Dataset excerpt
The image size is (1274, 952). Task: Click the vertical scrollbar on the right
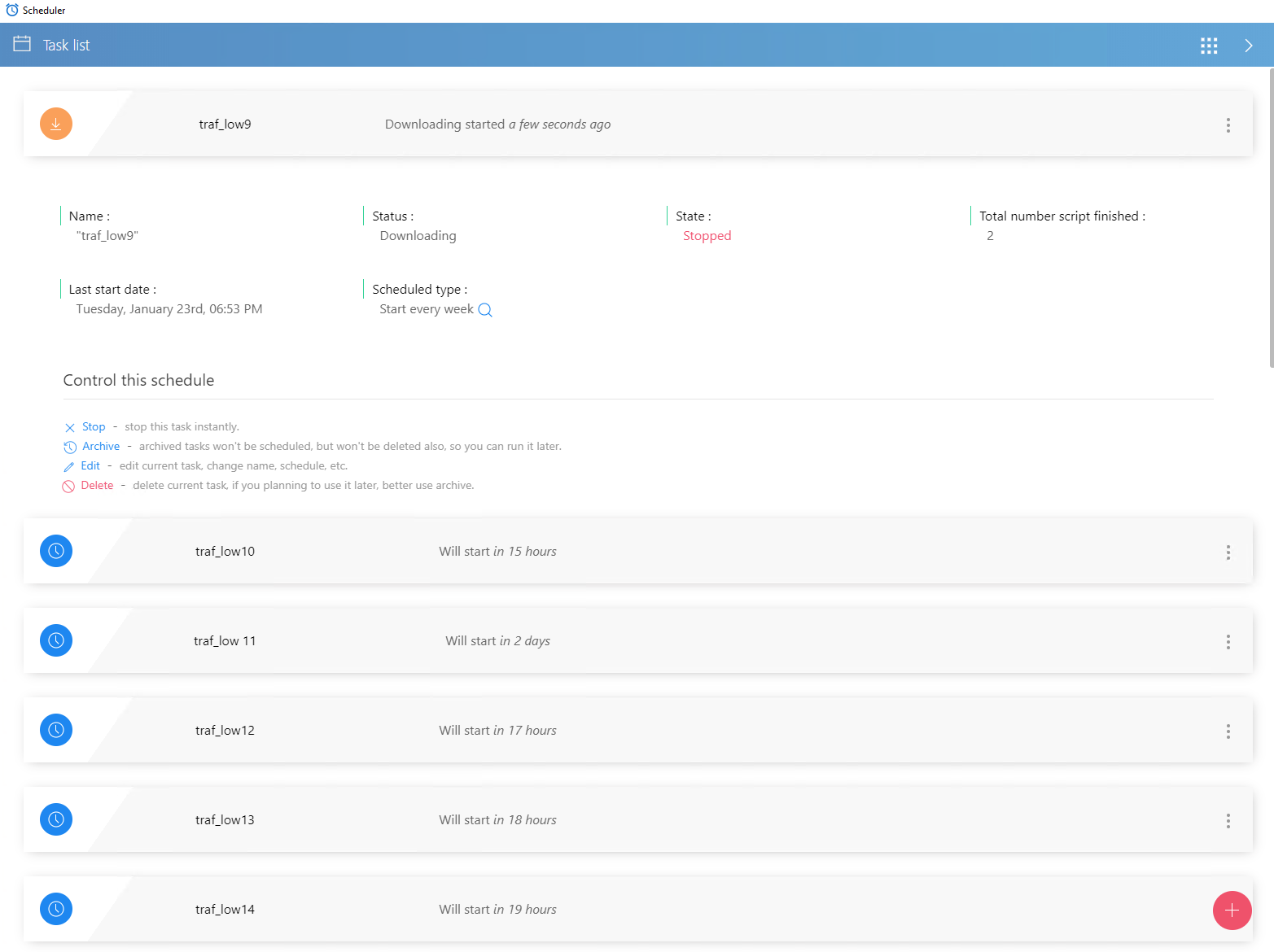point(1271,220)
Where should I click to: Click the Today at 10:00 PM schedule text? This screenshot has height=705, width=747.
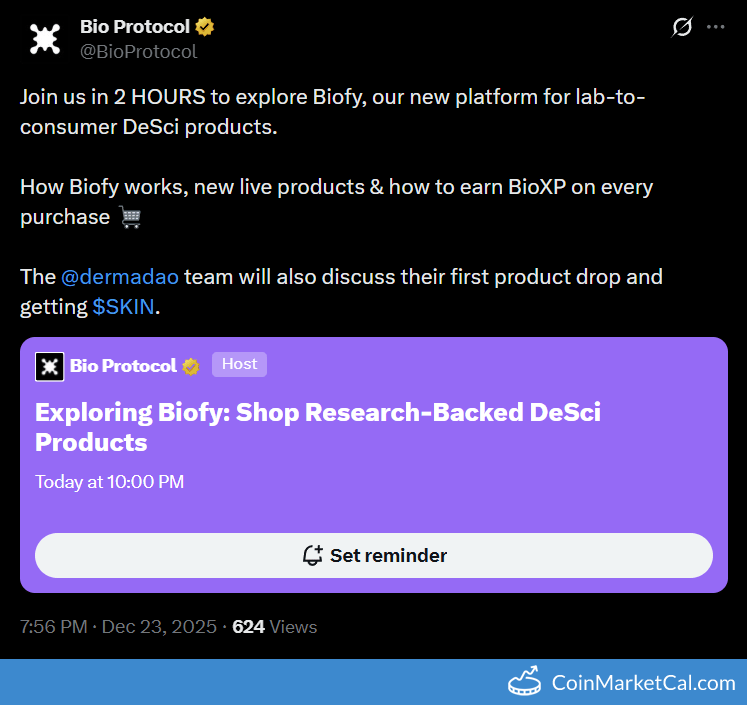[109, 482]
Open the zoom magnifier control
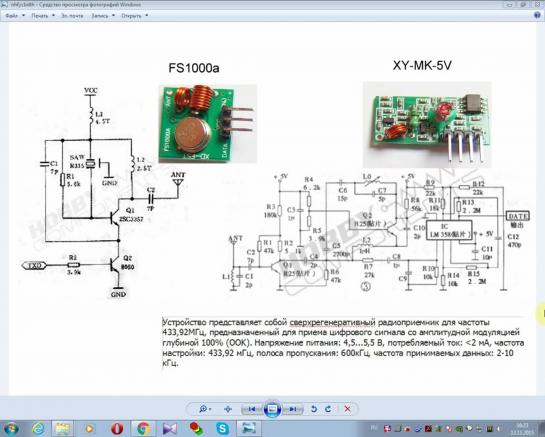The height and width of the screenshot is (437, 545). click(205, 409)
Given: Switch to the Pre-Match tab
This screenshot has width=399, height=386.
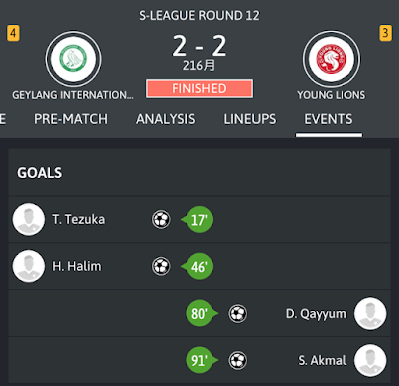Looking at the screenshot, I should click(x=71, y=119).
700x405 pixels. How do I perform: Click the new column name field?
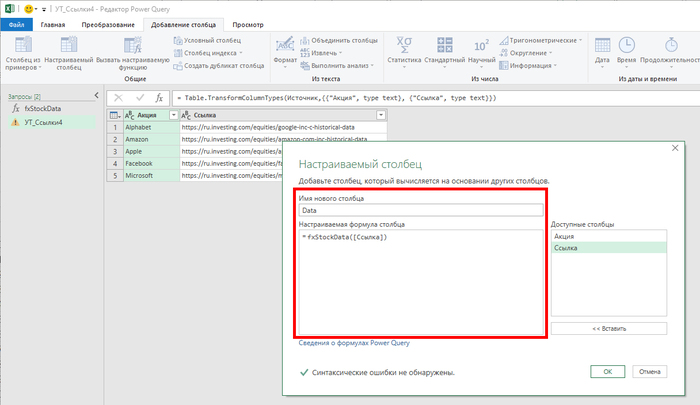tap(420, 211)
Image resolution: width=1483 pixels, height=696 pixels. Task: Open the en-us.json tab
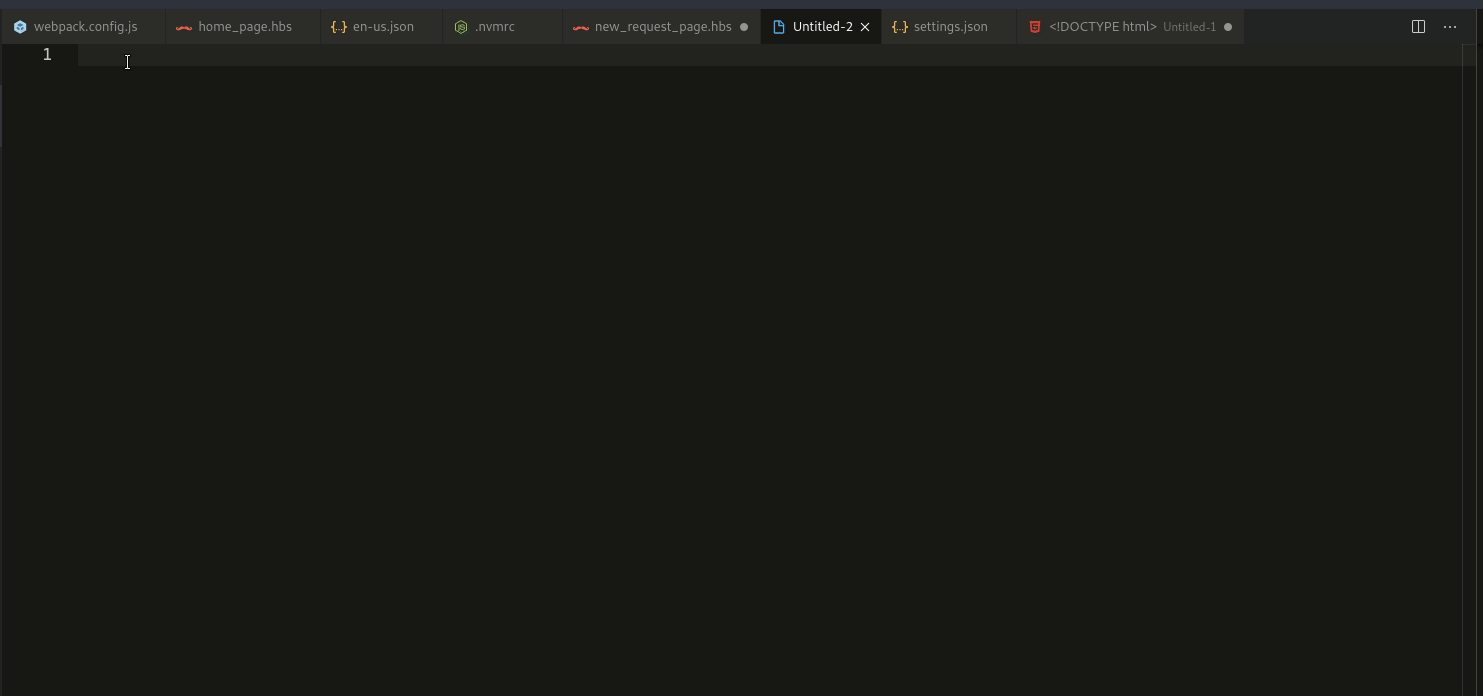381,27
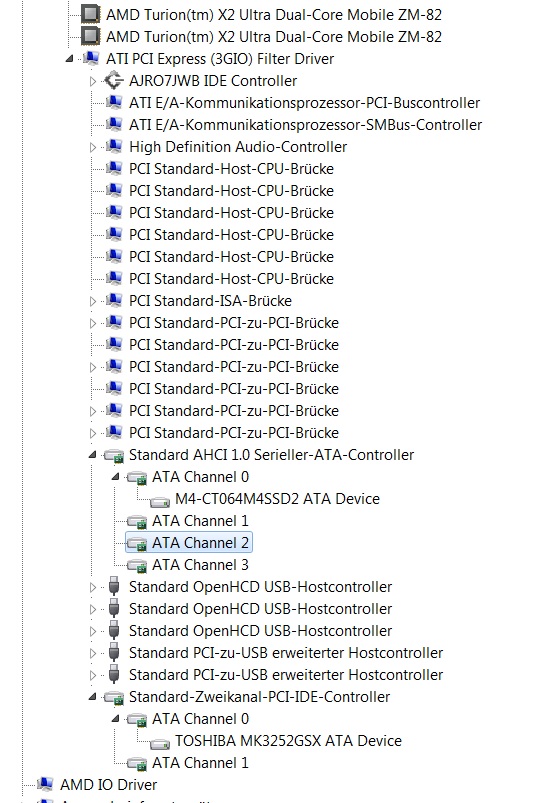
Task: Click the M4-CT064M4SSD2 ATA Device drive icon
Action: pos(160,500)
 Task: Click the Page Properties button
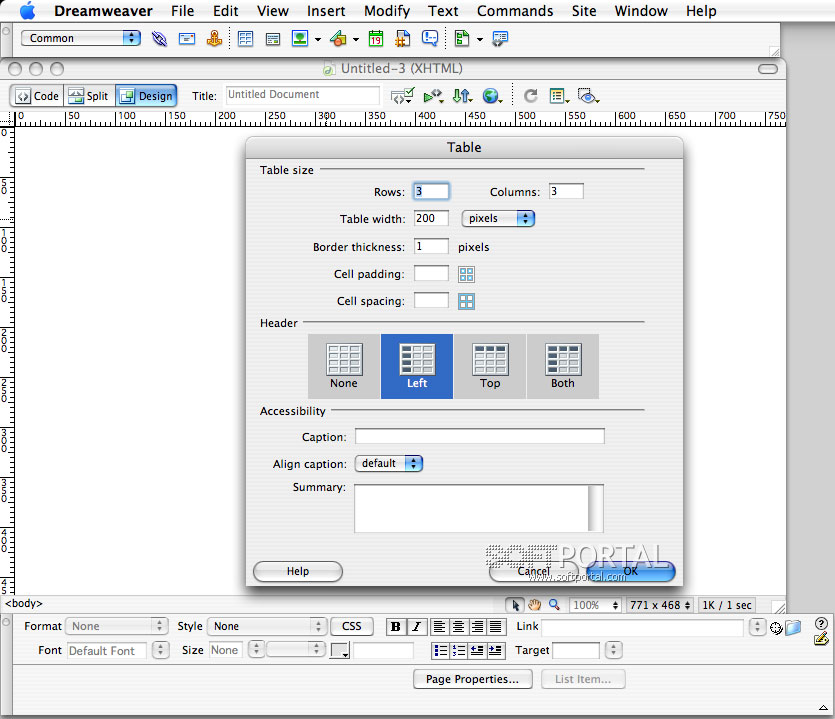coord(472,679)
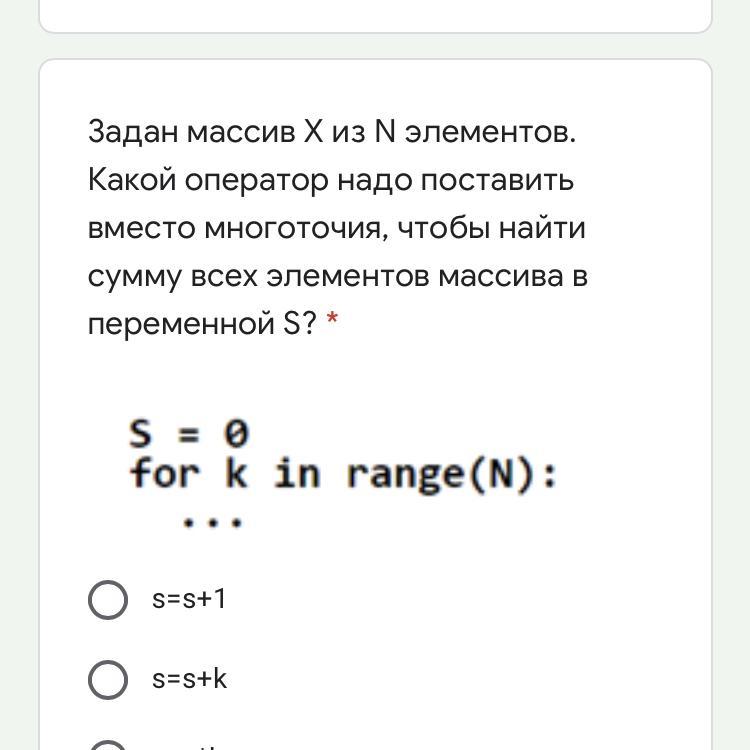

# [Requirements]
Rewrite all of the data above, changing "Pre-Match" to "Post-Match" and leaving everything else unchanged. Leave the pictures out.

# [Worked answer]
The image size is (1274, 952). Task: Click the vertical scrollbar on the right
point(1271,220)
Where should I click to: Click the Today at 10:00 PM schedule text? This screenshot has height=705, width=747.
[109, 482]
Open the zoom magnifier control
The height and width of the screenshot is (437, 545). click(205, 409)
Given: Switch to the Post-Match tab
This screenshot has width=399, height=386.
Looking at the screenshot, I should click(x=71, y=119).
700x405 pixels. How do I perform: Click the new column name field?
tap(420, 211)
Image resolution: width=1483 pixels, height=696 pixels. Task: Open the en-us.json tab
381,27
Task: Click the M4-CT064M4SSD2 ATA Device drive icon
Action: pos(160,500)
 Task: Click the Page Properties button
coord(472,679)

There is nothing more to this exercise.